-- Start of INFORMATION SUPPLIED --

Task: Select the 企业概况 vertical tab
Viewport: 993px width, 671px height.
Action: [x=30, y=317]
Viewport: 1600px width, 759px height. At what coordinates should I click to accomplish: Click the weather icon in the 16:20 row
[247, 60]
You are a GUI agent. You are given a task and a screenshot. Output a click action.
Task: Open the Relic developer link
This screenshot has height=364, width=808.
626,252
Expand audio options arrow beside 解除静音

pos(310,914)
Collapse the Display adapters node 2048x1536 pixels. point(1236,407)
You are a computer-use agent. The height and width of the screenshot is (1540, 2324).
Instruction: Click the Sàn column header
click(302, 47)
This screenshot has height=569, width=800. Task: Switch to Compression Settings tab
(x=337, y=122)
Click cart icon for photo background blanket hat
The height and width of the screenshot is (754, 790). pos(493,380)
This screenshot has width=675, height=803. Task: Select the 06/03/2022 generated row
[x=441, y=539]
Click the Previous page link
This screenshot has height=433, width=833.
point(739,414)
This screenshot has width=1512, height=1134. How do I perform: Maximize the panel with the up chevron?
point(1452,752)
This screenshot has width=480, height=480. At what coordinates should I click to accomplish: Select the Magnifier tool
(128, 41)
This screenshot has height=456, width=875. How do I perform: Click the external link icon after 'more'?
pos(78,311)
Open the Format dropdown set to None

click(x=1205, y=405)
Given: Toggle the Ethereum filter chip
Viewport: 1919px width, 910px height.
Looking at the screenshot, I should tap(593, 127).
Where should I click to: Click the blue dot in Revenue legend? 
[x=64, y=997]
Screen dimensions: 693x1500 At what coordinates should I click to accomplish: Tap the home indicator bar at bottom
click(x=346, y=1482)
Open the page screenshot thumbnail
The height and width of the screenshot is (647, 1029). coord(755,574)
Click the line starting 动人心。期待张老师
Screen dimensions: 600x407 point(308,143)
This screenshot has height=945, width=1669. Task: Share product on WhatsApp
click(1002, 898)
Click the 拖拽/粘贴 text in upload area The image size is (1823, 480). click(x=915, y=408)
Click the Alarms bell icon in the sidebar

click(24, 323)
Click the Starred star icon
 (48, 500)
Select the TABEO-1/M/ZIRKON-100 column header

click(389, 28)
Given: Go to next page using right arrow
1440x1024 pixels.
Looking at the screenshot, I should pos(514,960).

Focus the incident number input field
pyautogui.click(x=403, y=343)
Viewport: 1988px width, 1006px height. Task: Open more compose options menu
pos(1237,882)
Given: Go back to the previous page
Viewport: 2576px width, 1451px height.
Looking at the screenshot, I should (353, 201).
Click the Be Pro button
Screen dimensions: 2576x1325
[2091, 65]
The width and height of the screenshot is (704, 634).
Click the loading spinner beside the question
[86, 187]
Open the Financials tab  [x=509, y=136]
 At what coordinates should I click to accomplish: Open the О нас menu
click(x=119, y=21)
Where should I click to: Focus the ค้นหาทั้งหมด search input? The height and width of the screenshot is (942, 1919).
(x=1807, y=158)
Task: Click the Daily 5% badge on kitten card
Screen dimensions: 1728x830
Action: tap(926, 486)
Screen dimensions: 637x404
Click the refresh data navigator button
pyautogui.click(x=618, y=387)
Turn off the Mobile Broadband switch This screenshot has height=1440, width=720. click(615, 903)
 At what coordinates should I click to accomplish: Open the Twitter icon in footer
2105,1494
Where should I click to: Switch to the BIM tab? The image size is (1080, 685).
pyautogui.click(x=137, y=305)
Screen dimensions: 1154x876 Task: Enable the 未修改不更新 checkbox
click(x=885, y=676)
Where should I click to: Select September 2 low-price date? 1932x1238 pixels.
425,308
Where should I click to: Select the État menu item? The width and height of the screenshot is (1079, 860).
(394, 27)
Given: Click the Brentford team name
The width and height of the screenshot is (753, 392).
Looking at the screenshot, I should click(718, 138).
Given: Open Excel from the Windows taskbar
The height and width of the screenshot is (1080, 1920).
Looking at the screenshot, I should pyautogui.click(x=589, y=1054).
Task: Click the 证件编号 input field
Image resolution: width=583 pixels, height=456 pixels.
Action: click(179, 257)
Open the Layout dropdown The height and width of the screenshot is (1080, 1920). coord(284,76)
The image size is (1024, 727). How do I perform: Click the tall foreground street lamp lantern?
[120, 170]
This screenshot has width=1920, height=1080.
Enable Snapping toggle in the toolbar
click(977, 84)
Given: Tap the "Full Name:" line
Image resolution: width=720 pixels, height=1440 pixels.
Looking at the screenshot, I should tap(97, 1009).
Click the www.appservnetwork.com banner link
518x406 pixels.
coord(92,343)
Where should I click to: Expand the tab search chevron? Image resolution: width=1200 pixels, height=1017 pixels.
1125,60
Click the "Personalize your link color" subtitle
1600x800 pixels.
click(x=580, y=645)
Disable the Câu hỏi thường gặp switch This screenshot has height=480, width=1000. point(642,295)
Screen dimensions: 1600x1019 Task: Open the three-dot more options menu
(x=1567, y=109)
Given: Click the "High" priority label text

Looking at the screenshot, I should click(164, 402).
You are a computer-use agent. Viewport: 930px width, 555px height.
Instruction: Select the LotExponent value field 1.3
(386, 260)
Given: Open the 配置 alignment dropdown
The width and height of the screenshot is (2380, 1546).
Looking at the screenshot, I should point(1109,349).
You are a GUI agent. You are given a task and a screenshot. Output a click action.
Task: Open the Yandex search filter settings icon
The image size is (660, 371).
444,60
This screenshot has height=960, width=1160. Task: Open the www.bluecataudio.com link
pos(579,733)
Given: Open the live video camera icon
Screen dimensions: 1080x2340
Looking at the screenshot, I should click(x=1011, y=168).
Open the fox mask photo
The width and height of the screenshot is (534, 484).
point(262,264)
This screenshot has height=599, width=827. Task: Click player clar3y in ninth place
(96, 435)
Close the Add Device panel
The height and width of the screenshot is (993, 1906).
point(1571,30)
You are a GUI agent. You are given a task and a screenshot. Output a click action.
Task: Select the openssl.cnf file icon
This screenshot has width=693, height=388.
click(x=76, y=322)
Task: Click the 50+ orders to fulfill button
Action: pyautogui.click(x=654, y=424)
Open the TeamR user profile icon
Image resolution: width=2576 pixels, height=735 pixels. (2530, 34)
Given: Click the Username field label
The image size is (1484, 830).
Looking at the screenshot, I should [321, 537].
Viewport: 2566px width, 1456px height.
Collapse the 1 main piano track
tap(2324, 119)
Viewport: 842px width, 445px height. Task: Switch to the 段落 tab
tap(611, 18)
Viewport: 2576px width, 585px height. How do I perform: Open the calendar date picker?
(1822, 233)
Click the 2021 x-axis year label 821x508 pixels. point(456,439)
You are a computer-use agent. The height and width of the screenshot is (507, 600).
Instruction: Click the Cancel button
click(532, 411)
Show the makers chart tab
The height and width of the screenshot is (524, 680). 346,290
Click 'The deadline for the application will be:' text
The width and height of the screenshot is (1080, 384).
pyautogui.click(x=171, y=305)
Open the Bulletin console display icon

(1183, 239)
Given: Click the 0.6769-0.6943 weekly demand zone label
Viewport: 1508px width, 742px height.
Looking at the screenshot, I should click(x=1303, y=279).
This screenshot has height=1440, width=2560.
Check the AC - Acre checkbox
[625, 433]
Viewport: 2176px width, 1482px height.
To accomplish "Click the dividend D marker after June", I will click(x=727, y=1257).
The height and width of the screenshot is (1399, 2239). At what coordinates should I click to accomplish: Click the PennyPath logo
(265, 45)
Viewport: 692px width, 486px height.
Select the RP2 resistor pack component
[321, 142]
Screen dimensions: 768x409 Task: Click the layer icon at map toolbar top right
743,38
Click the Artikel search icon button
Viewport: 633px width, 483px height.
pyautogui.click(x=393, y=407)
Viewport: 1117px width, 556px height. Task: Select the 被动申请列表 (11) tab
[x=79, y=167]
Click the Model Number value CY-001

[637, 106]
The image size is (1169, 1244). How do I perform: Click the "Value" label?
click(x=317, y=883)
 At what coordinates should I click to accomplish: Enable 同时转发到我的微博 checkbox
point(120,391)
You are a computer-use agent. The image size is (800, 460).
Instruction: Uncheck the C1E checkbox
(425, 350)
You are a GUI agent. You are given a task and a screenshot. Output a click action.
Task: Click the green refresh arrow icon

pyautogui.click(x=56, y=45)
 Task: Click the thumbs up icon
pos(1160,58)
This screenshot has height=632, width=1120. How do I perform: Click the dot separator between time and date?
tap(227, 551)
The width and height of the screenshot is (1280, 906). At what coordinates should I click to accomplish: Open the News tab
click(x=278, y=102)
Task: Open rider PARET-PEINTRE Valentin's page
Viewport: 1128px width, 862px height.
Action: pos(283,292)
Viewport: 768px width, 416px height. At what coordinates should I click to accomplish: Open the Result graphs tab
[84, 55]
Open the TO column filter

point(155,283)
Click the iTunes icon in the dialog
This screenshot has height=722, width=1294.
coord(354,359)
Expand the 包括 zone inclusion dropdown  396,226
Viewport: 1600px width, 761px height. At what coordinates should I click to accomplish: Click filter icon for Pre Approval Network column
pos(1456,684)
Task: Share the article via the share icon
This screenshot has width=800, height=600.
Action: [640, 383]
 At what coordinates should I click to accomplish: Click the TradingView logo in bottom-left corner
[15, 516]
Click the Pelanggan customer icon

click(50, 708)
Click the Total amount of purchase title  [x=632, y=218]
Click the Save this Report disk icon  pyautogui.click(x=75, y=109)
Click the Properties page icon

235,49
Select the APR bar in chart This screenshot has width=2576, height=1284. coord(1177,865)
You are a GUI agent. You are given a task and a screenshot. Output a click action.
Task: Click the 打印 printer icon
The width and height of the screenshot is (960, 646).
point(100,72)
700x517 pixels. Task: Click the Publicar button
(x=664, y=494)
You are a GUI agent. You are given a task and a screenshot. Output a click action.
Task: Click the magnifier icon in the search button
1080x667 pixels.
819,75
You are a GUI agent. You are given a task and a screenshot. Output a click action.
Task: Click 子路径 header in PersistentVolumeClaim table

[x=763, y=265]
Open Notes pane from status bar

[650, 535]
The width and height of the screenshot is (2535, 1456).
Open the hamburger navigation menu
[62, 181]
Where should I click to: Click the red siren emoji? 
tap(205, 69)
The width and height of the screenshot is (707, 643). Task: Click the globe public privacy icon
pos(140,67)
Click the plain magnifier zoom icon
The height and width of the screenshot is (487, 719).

-- End of INFORMATION SUPPLIED --

__TASK DESCRIPTION__
Substitute "Display" for "Viewport" in the listing lines between the line holding "The width and height of the screenshot is (1280, 906)." and the line holding "Action: [640, 383]", inclusive. Reproduce only those lines, leaving everything else unchanged.

__RESULT OF THIS TASK__
The width and height of the screenshot is (1280, 906). At what coordinates should I click to accomplish: Open the News tab
click(x=278, y=102)
Task: Open rider PARET-PEINTRE Valentin's page
Display: 1128px width, 862px height.
Action: pos(283,292)
Display: 768px width, 416px height. At what coordinates should I click to accomplish: Open the Result graphs tab
[84, 55]
Open the TO column filter

point(155,283)
Click the iTunes icon in the dialog
This screenshot has height=722, width=1294.
coord(354,359)
Expand the 包括 zone inclusion dropdown  396,226
Display: 1600px width, 761px height. At what coordinates should I click to accomplish: Click filter icon for Pre Approval Network column
pos(1456,684)
Task: Share the article via the share icon
This screenshot has width=800, height=600.
Action: [640, 383]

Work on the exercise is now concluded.